Thursday, June 11, 2009

A Really Goode Job Description

Anyone can say they have a really good job. Hell, just having a job these days is really good, but how many people can say they have a really goode job? If you didn’t catch what I did there, I added an ‘e’ to the end of the word to make it better (much like a shoppe is like a shop, but more expensive).

Well, Murphy-Goode Winery is offering just such a really goode job. It is a six-month gig blogging, networking, and producing web videos to expand the brand’s social network presence. Did I mention that the job pays $10,000 a month? Not bad, eh? Then you ask, how can I get in on that loot?

Well, you make a video, of course. Then you get all your friends to visit the site and vote on your video. Neat huh? The best video wins the really goode job.

Here’s the fun part! This job isn’t worth $60,000 to the company. Any Joe with a facebook page can be a social networker. The only qualification for such a position is generally to be a nice person (harder than it seems to find sometimes). And, as soon as the six-month carnival in dreamland is over Joe will be hired at a much more reasonable salary and life will go on just as it always has.

You see, the $60,000 is not for six months of work. It is for three months of craziness that this application process creates. It is a similar to the principals of a sweepstakes. The hullabaloo generates at least $60,000 worth of brand awareness if not more. If you think of it this way, Murphy Goode is getting six months of work out of someone for free!

You may remember when Tourism Queensland used a similar strategy to find a new web 2.0 guru and promote its brand through a worldwide video contest. I can only hope that this sort of scheme catches on. It appears to be greatly beneficial to the company and it gives some poor sap steady income for half a year.

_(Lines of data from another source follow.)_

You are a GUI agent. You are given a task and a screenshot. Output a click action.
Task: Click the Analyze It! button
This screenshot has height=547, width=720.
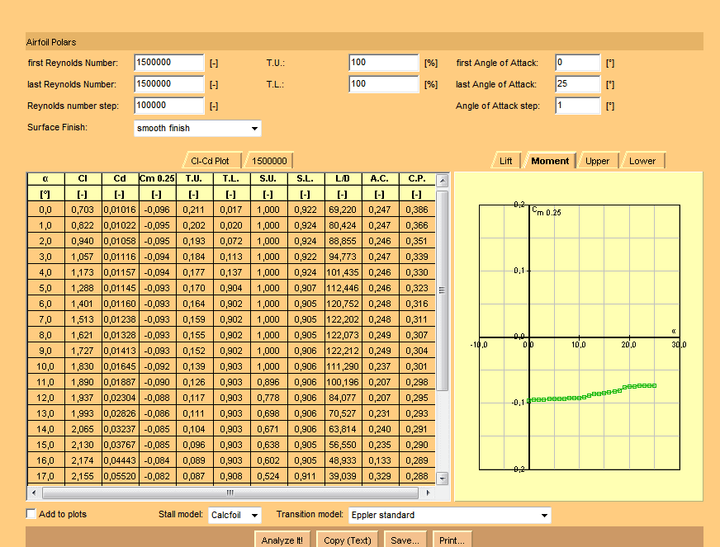pyautogui.click(x=284, y=540)
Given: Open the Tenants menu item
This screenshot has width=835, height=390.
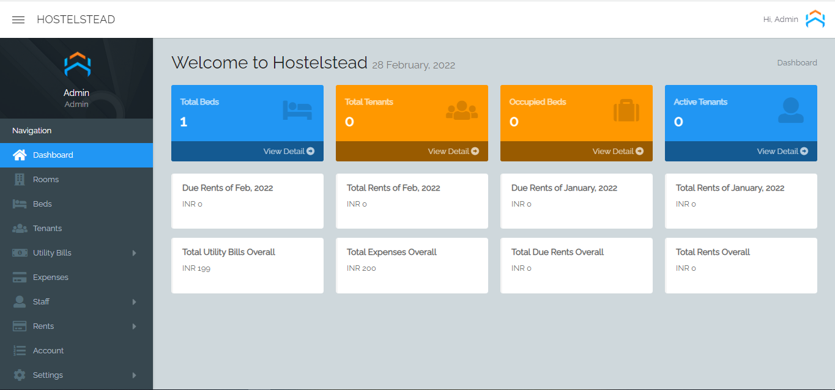Looking at the screenshot, I should tap(47, 228).
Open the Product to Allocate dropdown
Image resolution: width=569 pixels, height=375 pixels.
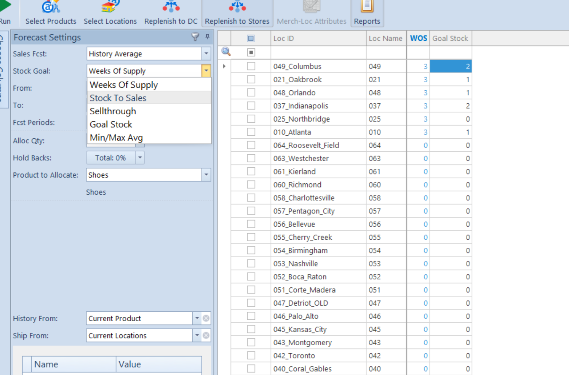[x=206, y=175]

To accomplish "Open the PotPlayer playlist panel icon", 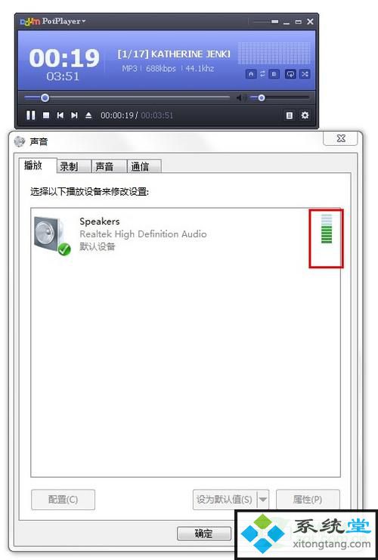I will [x=290, y=116].
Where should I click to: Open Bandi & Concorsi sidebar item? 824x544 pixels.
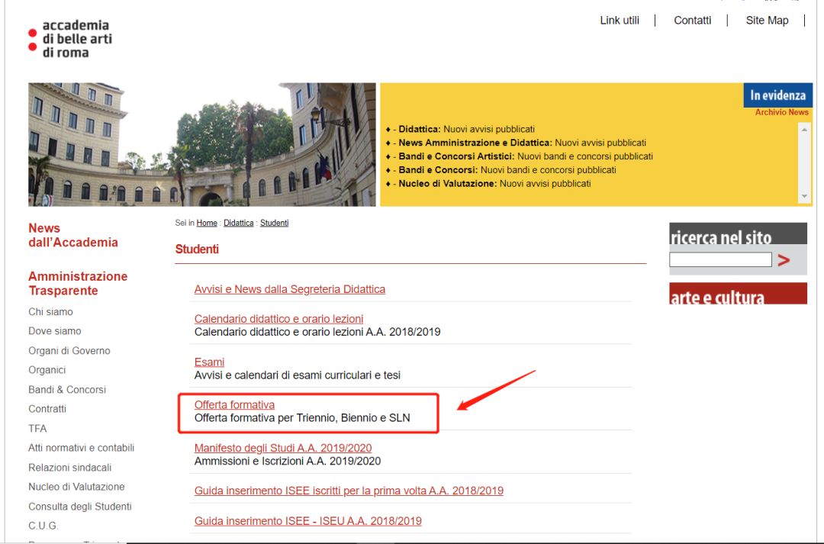(67, 389)
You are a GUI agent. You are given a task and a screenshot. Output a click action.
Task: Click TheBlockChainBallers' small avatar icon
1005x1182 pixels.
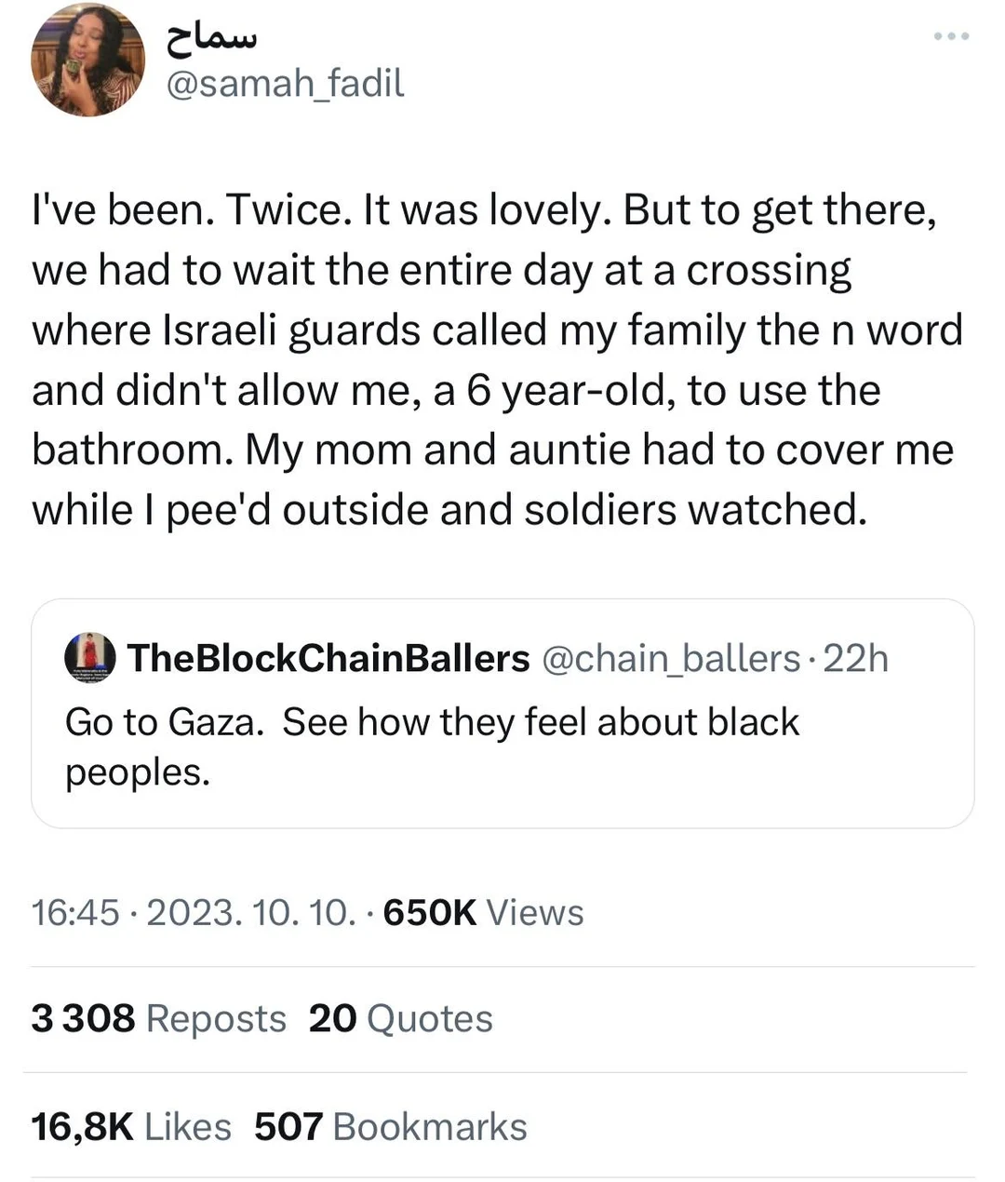89,658
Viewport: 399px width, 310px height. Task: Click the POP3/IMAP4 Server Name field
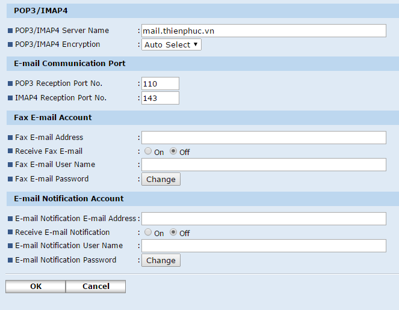pyautogui.click(x=263, y=31)
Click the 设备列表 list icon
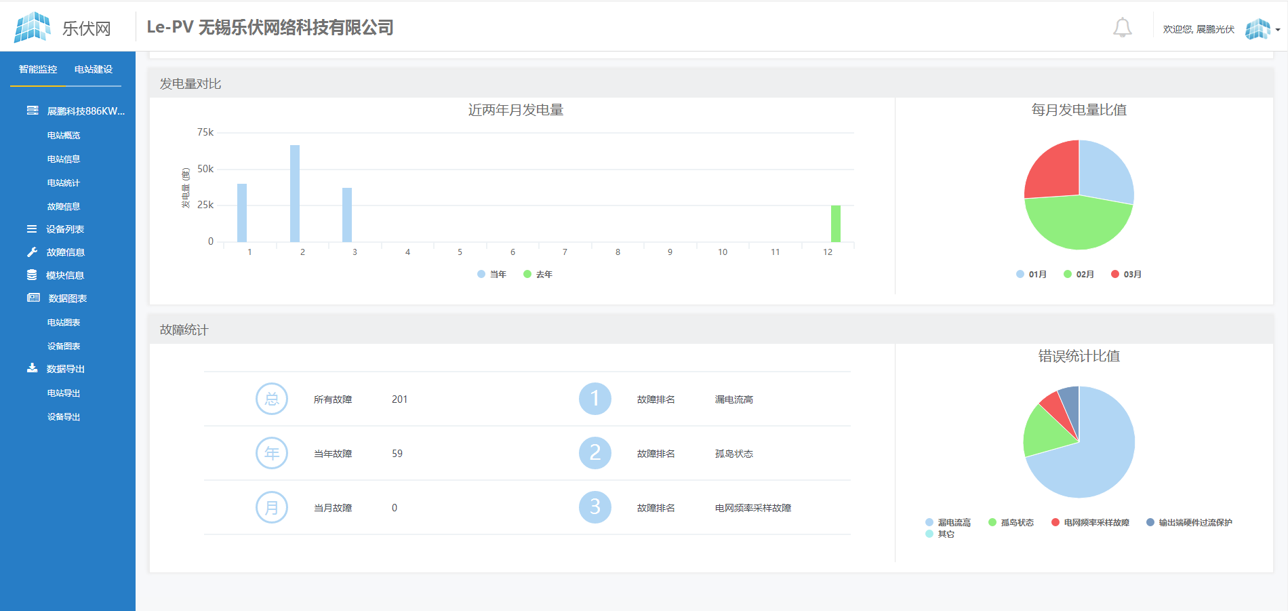 [32, 229]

I would also like to point out that this game makes friends with the web 2.0 community, which has been known to have the power to lift an entity from obscurity to stardom, but also to rip to shreds anything it might deem unwelcome. I would say anytime an organization decides to embrace this community and even try to cater to it is a really goode thing.

So, I just read through this post again and realized how horribly cynical I come off. I would just like to make it absolutely clear that any cynicism is born entirely from jealousy. I would also like it to be known that I totally made a video last night and submitted my application. Who wouldn’t want to be that “poor sap” if only for six months?